Spark 集成Hudi | 清风笑丶

无标签

Hudi

发布日期: 2022-12-15

文章字数: 2.4k

阅读时长: 13 分

阅读次数:

Hudi 支持Spark 版本

Hudi	Supported Spark 3 version
0.12.x	3.3.x，3.2.x，3.1.x
0.11.x	3.2.x（default build, Spark bundle only），3.1.x
0.10.x	3.1.x(default build), 3.0.x
0.7.0-0.9.0	3.0.x
0.6.0	and prior Not supported

安装Spark

wget https://archive.apache.org/dist/spark/spark-3.2.2/spark-3.2.2-bin-hadoop3.2.tgz

tar -zxvf spark-3.2.2-bin-hadoop3.2.tgz -C /opt/module/
mv /opt/module/spark-3.2.2-bin-hadoop3.2 /opt/module/spark-3.2.2

配置环境变量

sudo vim /etc/profile.d/my_env.sh

export SPARK_HOME=/opt/module/spark-3.2.2
export PATH=$PATH:$SPARK_HOME/bin

source /etc/profile.d/my_env.sh

拷贝编译好的jar包到spark jars目录下

scp packaging/hudi-spark-bundle/target/hudi-spark3.2-bundle_2.12-0.12.0.jar   root@hadoop102:/opt/module/spark-3.2.2/jars

启动Spark-shell

#针对Spark 3.2
spark-shell \
  --conf 'spark.serializer=org.apache.spark.serializer.KryoSerializer' \
  --conf 'spark.sql.catalog.spark_catalog=org.apache.spark.sql.hudi.catalog.HoodieCatalog' \
  --conf 'spark.sql.extensions=org.apache.spark.sql.hudi.HoodieSparkSessionExtension'

设置表名，基本路径和数据生成器

import org.apache.hudi.QuickstartUtils._
import scala.collection.JavaConversions._
import org.apache.spark.sql.SaveMode._
import org.apache.hudi.DataSourceReadOptions._
import org.apache.hudi.DataSourceWriteOptions._
import org.apache.hudi.config.HoodieWriteConfig._

val tableName = "hudi_trips_cow"
val basePath = "file:///tmp/hudi_trips_cow"
val dataGen = new DataGenerator

插入数据

val inserts = convertToStringList(dataGen.generateInserts(10))
val df = spark.read.json(spark.sparkContext.parallelize(inserts, 2))
df.write.format("hudi").
  options(getQuickstartWriteConfigs).
  option(PRECOMBINE_FIELD_OPT_KEY, "ts").
  option(RECORDKEY_FIELD_OPT_KEY, "uuid").
  option(PARTITIONPATH_FIELD_OPT_KEY, "partitionpath").
  option(TABLE_NAME, tableName).
  mode(Overwrite).
  save(basePath)

查询数据

val tripsSnapshotDF = spark.
  read.
  format("hudi").
  load(basePath)
tripsSnapshotDF.createOrReplaceTempView("hudi_trips_snapshot")
spark.sql("select fare, begin_lon, begin_lat, ts from  hudi_trips_snapshot where fare > 20.0").show()

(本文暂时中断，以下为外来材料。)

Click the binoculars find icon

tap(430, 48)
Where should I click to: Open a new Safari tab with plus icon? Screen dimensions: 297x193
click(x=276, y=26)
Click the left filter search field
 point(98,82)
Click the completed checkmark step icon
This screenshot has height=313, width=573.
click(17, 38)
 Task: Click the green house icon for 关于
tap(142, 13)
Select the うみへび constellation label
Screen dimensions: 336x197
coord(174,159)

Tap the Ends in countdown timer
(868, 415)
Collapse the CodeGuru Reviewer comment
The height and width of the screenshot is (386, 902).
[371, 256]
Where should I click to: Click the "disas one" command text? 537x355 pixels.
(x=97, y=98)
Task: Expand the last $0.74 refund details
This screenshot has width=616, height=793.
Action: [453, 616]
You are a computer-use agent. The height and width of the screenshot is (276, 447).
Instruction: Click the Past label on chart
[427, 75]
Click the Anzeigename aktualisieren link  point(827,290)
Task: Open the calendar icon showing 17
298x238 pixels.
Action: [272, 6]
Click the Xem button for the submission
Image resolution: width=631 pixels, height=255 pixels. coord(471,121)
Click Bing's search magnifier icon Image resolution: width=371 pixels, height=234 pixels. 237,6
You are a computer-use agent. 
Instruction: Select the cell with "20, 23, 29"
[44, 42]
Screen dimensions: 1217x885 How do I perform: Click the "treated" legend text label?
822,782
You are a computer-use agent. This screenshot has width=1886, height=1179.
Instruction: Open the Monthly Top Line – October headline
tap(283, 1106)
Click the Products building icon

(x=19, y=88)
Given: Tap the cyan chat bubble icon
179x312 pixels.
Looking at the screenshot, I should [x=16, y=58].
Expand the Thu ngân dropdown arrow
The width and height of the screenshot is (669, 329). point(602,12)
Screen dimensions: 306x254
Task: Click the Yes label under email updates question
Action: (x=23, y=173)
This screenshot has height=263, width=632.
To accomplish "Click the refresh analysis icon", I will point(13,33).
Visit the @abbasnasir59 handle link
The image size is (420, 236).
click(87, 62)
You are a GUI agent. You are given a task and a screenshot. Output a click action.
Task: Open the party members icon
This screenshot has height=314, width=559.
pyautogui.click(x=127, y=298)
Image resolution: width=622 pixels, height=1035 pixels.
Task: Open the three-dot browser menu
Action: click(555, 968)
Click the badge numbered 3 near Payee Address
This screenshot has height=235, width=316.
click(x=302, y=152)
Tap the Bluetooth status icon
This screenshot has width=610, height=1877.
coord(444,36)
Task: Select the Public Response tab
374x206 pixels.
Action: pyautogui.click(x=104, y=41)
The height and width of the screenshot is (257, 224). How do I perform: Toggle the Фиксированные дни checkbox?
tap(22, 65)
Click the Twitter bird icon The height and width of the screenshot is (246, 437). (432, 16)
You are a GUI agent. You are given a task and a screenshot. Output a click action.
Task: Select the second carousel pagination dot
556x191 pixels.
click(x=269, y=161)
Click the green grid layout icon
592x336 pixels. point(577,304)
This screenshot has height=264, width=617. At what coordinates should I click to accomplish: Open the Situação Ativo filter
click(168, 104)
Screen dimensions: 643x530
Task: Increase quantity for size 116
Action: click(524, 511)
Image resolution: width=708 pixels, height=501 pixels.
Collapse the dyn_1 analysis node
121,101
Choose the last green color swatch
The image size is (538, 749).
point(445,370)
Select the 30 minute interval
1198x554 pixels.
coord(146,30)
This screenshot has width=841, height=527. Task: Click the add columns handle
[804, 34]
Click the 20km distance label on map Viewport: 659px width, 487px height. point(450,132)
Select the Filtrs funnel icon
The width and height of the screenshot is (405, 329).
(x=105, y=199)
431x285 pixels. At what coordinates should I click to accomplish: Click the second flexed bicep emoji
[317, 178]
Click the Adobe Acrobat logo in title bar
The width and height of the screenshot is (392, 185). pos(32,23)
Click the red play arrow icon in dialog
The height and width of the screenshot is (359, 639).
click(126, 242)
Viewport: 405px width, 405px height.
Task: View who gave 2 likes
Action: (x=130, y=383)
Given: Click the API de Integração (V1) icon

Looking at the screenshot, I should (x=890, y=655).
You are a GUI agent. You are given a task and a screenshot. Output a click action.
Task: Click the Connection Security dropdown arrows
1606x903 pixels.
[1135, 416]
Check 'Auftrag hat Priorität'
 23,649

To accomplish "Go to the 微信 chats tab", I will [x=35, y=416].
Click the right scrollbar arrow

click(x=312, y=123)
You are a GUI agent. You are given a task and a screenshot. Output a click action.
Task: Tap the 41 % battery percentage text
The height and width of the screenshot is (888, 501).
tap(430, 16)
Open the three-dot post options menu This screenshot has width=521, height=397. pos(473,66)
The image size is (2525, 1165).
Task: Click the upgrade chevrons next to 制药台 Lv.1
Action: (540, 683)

spark.sql("select _hoodie_commit_time, _hoodie_record_key, _hoodie_partition_path, rider, driver, fare from  hudi_trips_snapshot").show()

时间录行查询

spark.read.
  format("hudi").
  option("as.of.instant", "20221215192246898").
  load(basePath).
  show()
  
spark.read.
  format("hudi").
  option("as.of.instant", "2022-12-15 19:22:46.898").
  load(basePath).
  show()
  
// 表示 "as.of.instant = 2022-12-15 00:00:00"
spark.read.
  format("hudi").
  option("as.of.instant", "2022-12-15").
  load(basePath).
  show()

更新数据

val updates = convertToStringList(dataGen.generateUpdates(10))
val df = spark.read.json(spark.sparkContext.parallelize(updates, 2))
df.write.format("hudi").
  options(getQuickstartWriteConfigs).
  option(PRECOMBINE_FIELD_OPT_KEY, "ts").
  option(RECORDKEY_FIELD_OPT_KEY, "uuid").
  option(PARTITIONPATH_FIELD_OPT_KEY, "partitionpath").
  option(TABLE_NAME, tableName).
  mode(Append).
  save(basePath)

保存模式现在是Append。通常，除非是第一次创建表，否则请始终使用追加模式。现在再次查询数据将显示更新的行程数据。每个写操作都会生成一个用时间戳表示的新提交。

增量查询

增量查询的方式可以获取从给定提交时间戳以来更改的数据流。需要指定增量查询的beginTime，选择性指定endTime。如果我们希望在给定提交之后进行所有更改，则不需要指定endTime。

//重新加载数据
spark.
  read.
  format("hudi").
  load(basePath).
  createOrReplaceTempView("hudi_trips_snapshot")
//获取指定beginTime
val commits = spark.sql("select distinct(_hoodie_commit_time) as commitTime from  hudi_trips_snapshot order by commitTime").map(k => k.getString(0)).take(50)
val beginTime = commits(commits.length - 2) 
  
// 创建增量查询的表
val tripsIncrementalDF = spark.read.format("hudi").
  option(QUERY_TYPE_OPT_KEY, QUERY_TYPE_INCREMENTAL_OPT_VAL).
  option(BEGIN_INSTANTTIME_OPT_KEY, beginTime).
  load(basePath)
tripsIncrementalDF.createOrReplaceTempView("hudi_trips_incremental")
spark.sql("select `_hoodie_commit_time`, fare, begin_lon, begin_lat, ts from  hudi_trips_incremental where fare > 20.0").show()

指定时间点查询

查询特定时间点的数据，可以将endTime指向特定时间，beginTime指向000（表示最早提交时间）

val beginTime = "000" 
val endTime = commits(commits.length - 2) 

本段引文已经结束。